Sei il primo freelance che sa organizzarsi il tempo! Praticamente un unicorno…
Ci vuole volontà e abitudine. L’abitudine a volte lavora per te.
Un successo editoriale, il tuo, di cui si parla sempre troppo poco. Vendi come i grandi del fumetto italiano, ma non hai lo stesso riscontro mediatico. Come te lo spieghi?
Sono nato velocemente e sostanzialmente da solo, sui social, senza avere un mondo dietro che mi ha spinto e accompagnato. I primi due libri sono andati bene, il terzo sta andando benissimo, la gente inizia a notarmi, ma sinceramente ancora mi sento un outsider e sono felice di considerarmi tale.
Traducendo: ci vai coi piedi di piombo. Perché?
Mi fa strano vedermi accostato a grandi nomi come Zerocalcare o Leo Ortolani. Mi accostano spesso anche a Sio.
La dinamica tipica degli sketch che crei (video o fumetto) è più o meno sempre la stessa. Introduzione, assist involontario, freddura, faccia perplessa.
È una matrice che uso spesso, questa. La faccia perplessa la uso spesso per distaccarmi dalla freddura. Un modo per dire: se non vi fa ridere io non c’entro nulla!
Nei tuoi lavori nasce prima il fumetto o l’animazione?
Penso sempre in termini di fumetto. Poi lo adatto all’animazione. Perché poi anche le animazioni per me sono dei fumetti animati e non dei veri e propri cartoon.
Quanto ti aiuta nella costruzione del fumetto la tua formazione da grafico pubblicitario?

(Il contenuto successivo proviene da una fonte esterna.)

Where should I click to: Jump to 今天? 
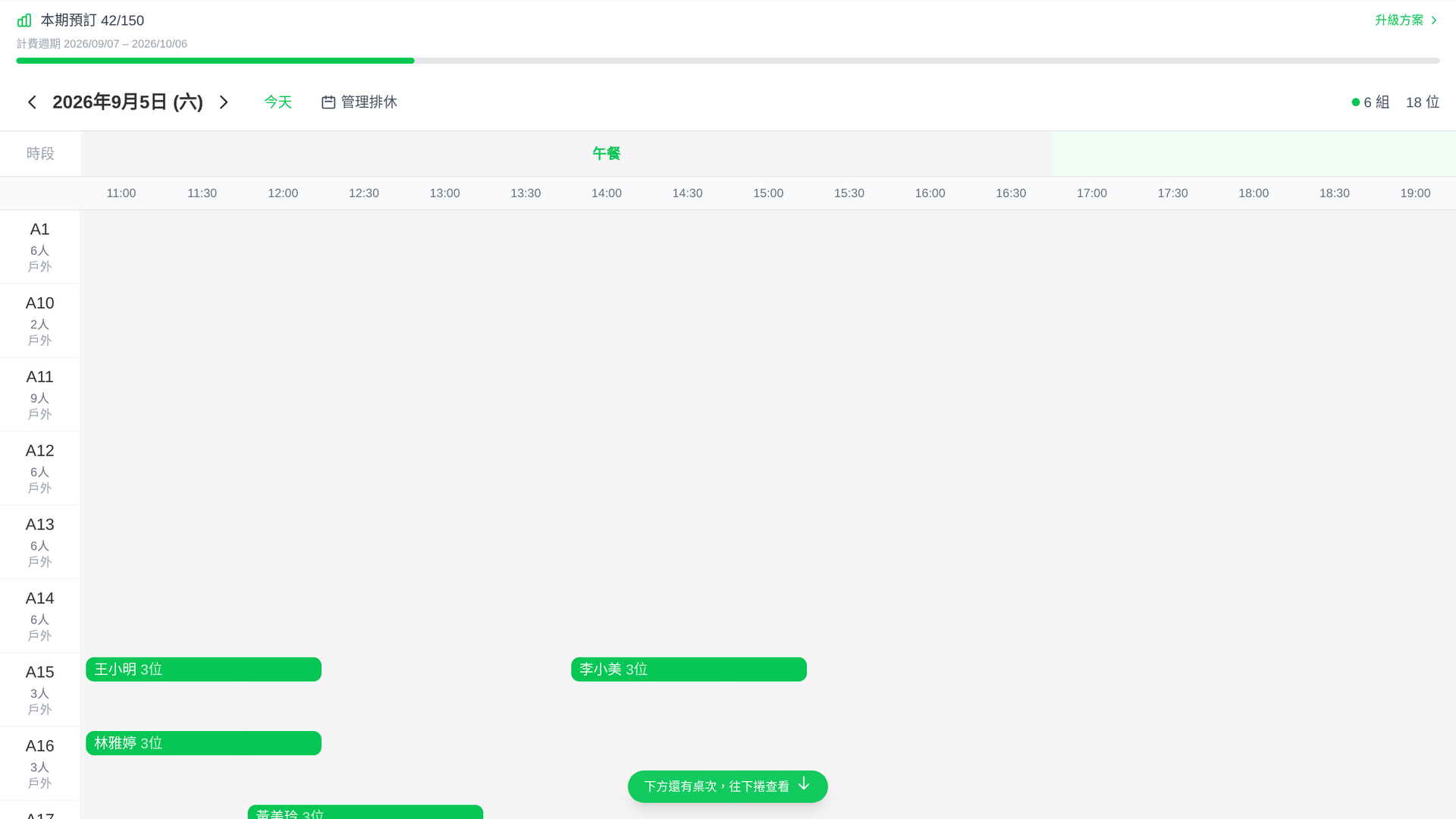tap(278, 102)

Tantissimo. Perché riesco a dare il giusto peso a tutti gli elementi che compongono la vignetta. Ho lavorato otto anni a Milano come grafico pubblicitario e avevo come clienti molte aziende del lusso, lì vige la regola del minimalismo.
A chi ti ispiri?
Leo Ortolani, su tutti. La mia espressione persa nel voto, in un certo senso riprende quella di Rat-Man. Ho letto tutto di lui e mi sono accorto che il mio stile assomiglia molto al suo, sperando che non legga l’intervista e si arrabbi. Poi attingo dalla comedy americana dai Simpson ai Griffin passando per How I Met Your Mother. Le serie tv americane e Ortolani sono i mattoni che mi compongono.
Ti domandi mai cosa farà ridere la gente nel futuro?
Ci penso spesso. E sono arrivato alla conclusione che più che domandarci cosa farà ridere, ritengo più utile domandarsi dove bisognerà essere per far ridere la gente quando questa vorrà divertirsi.
Dove?
Digitale più di qualsiasi altra cosa.
Cos’è l’umorismo?
È talmente difficile risponderti che ti do una risposta banale: l’umorismo è quando fai ridere.
Rendiamo la risposta meno banale?
È una questione di tempi. La stessa cosa detta con dei tempi differenti può sembrare sciocca e inutile o divertentissima. Per fare bene questo lavoro occorre però partire da un presupposto: non puoi far ridere tutti.
Domani squilla il telefono: dall’altro lato ti propongono di costruire da zero la linea comica di un personaggio dei fumetti. Chi scegli?
Spiderman. Sfigato, antieroe, una persona comune coi problemi di tutti. Uno Spiderman che dice freddure, e poi sconfigge i cattivi farebbe ridere. Sarebbe bello da leggere.
Stai già lavorando alle prossime cose?
Posso dire poco, ma con la Tunué siamo già al lavoro.